◆ What needs to be done
Look through the records below for the line holding "Task: Collapse the Aquarium class in Outline". Write it out exactly, with each following line through the line holding "Task: Toggle the".

◆ Supplied records
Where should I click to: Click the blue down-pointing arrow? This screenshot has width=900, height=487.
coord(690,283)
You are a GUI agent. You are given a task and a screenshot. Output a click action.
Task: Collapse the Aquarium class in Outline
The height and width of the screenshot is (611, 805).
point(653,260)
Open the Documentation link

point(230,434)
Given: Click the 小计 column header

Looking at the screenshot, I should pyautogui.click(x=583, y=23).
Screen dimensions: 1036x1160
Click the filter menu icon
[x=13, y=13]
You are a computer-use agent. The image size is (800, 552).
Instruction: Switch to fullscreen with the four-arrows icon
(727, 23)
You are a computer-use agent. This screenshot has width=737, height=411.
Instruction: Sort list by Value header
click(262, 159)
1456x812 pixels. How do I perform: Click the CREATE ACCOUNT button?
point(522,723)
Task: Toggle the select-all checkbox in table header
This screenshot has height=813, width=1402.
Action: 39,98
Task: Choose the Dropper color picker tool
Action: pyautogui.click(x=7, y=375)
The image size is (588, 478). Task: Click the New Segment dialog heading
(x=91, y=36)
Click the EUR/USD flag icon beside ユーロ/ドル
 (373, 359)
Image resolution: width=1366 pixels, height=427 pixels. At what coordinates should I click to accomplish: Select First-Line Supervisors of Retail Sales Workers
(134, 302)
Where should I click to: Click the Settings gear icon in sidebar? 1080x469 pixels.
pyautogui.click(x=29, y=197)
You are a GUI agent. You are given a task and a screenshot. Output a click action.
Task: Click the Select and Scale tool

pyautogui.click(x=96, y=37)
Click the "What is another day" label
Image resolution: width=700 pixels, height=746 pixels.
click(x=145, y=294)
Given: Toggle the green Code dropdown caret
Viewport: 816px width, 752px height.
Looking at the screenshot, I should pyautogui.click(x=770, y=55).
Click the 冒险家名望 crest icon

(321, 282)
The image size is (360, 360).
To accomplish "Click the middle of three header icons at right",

◆ Your response
Task: Collapse the Aquarium class in Outline
The height and width of the screenshot is (611, 805).
point(653,260)
Open the Documentation link

point(230,434)
Given: Click the 小计 column header

Looking at the screenshot, I should pyautogui.click(x=583, y=23).
Screen dimensions: 1036x1160
Click the filter menu icon
[x=13, y=13]
You are a computer-use agent. The image size is (800, 552).
Instruction: Switch to fullscreen with the four-arrows icon
(727, 23)
You are a computer-use agent. This screenshot has width=737, height=411.
Instruction: Sort list by Value header
click(262, 159)
1456x812 pixels. How do I perform: Click the CREATE ACCOUNT button?
point(522,723)
Task: Toggle the select-all checkbox in table header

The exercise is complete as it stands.